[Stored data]

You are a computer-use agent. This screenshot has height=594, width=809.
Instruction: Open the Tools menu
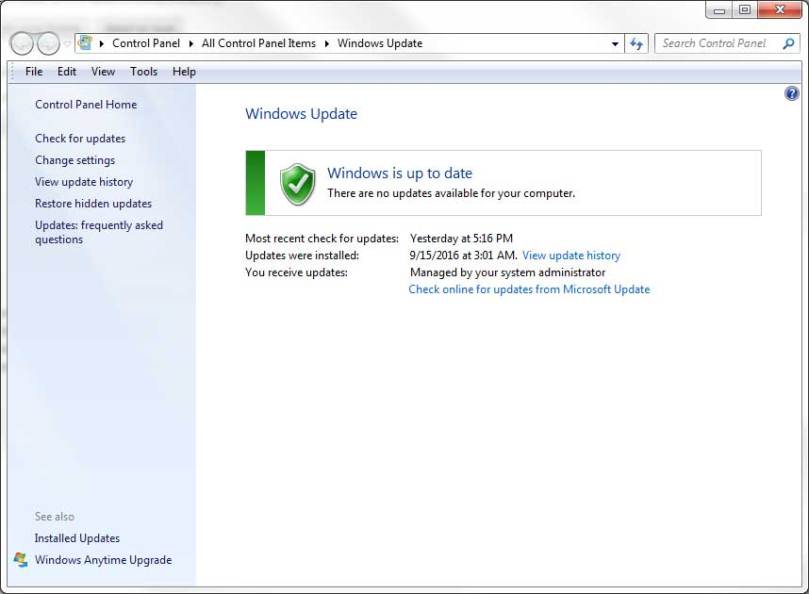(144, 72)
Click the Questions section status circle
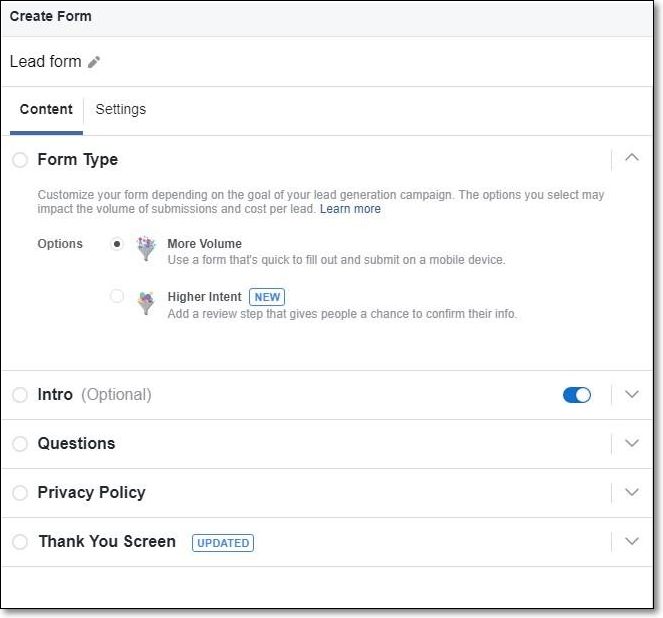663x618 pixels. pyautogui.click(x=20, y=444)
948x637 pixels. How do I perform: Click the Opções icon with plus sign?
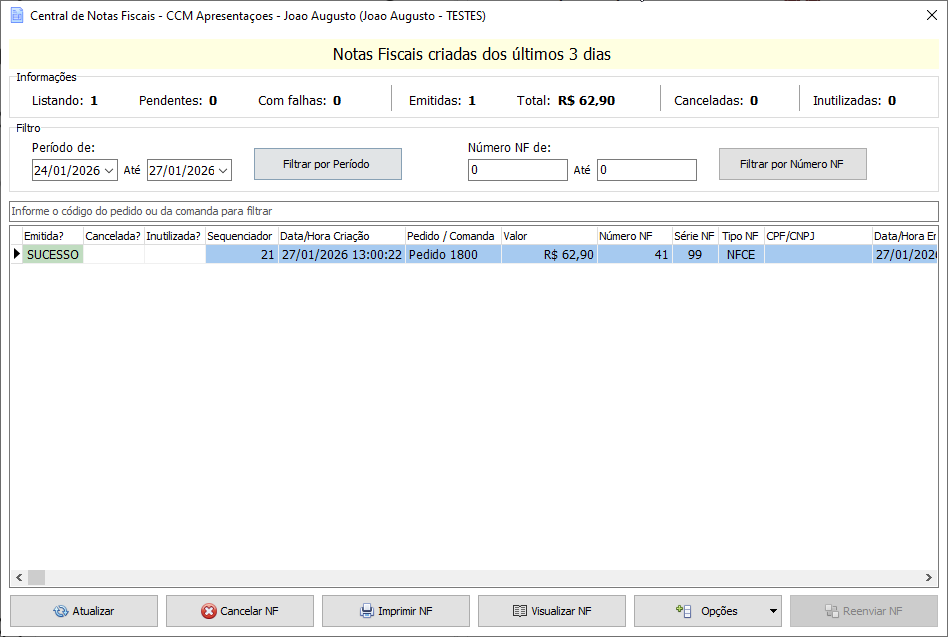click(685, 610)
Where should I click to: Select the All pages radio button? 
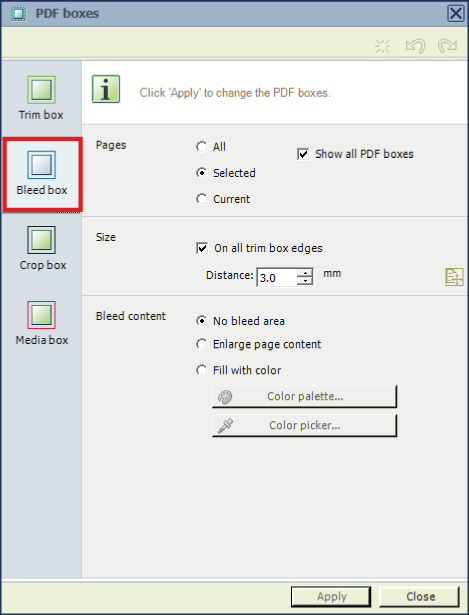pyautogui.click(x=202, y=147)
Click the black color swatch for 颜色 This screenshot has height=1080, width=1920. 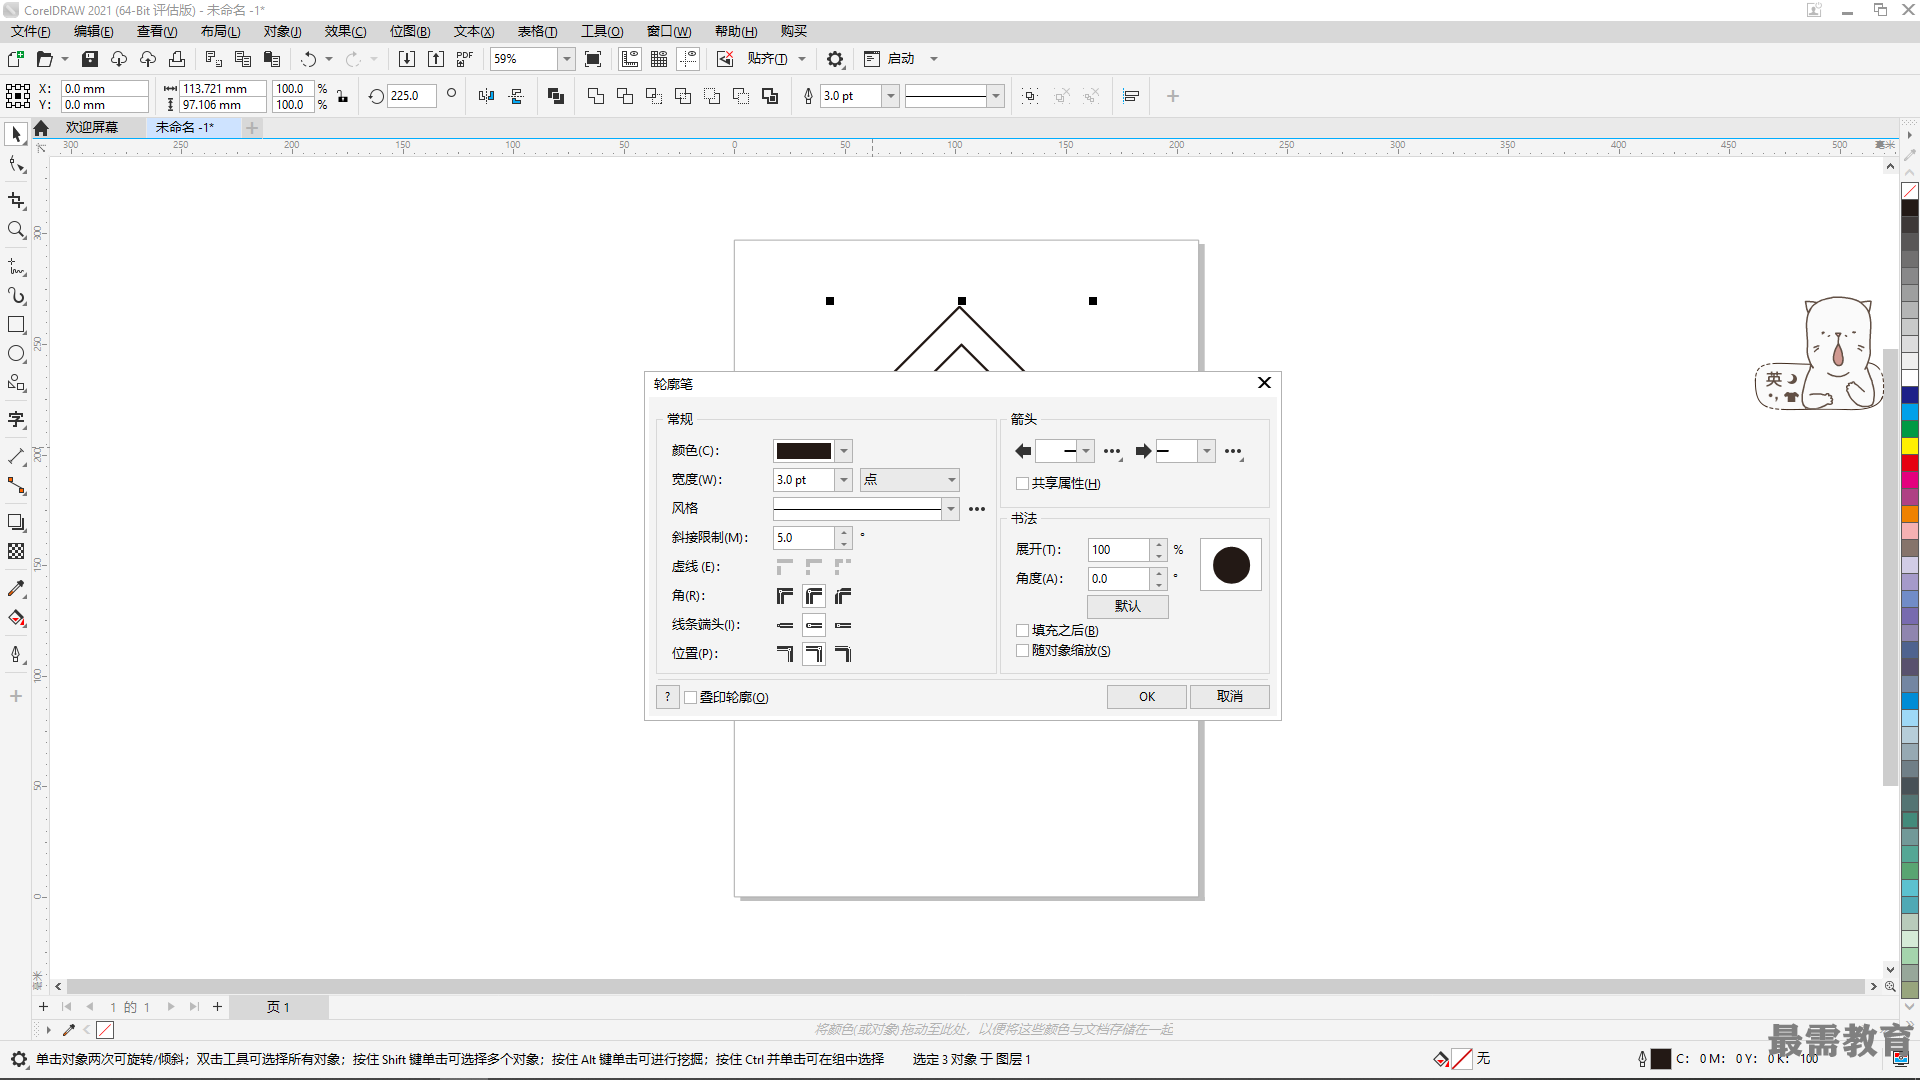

** What is expected **
Without any pictures, return the entries exactly as given.

** Exercise output **
You are a computer-use agent. This screenshot has height=594, width=809.
Instruction: Open the Tools menu
(144, 72)
Click the Questions section status circle
663x618 pixels. pyautogui.click(x=20, y=444)
948x637 pixels. How do I perform: Click the Opções icon with plus sign?
click(685, 610)
Where should I click to: Select the All pages radio button? 
pyautogui.click(x=202, y=147)
Click the black color swatch for 颜色 This screenshot has height=1080, width=1920. 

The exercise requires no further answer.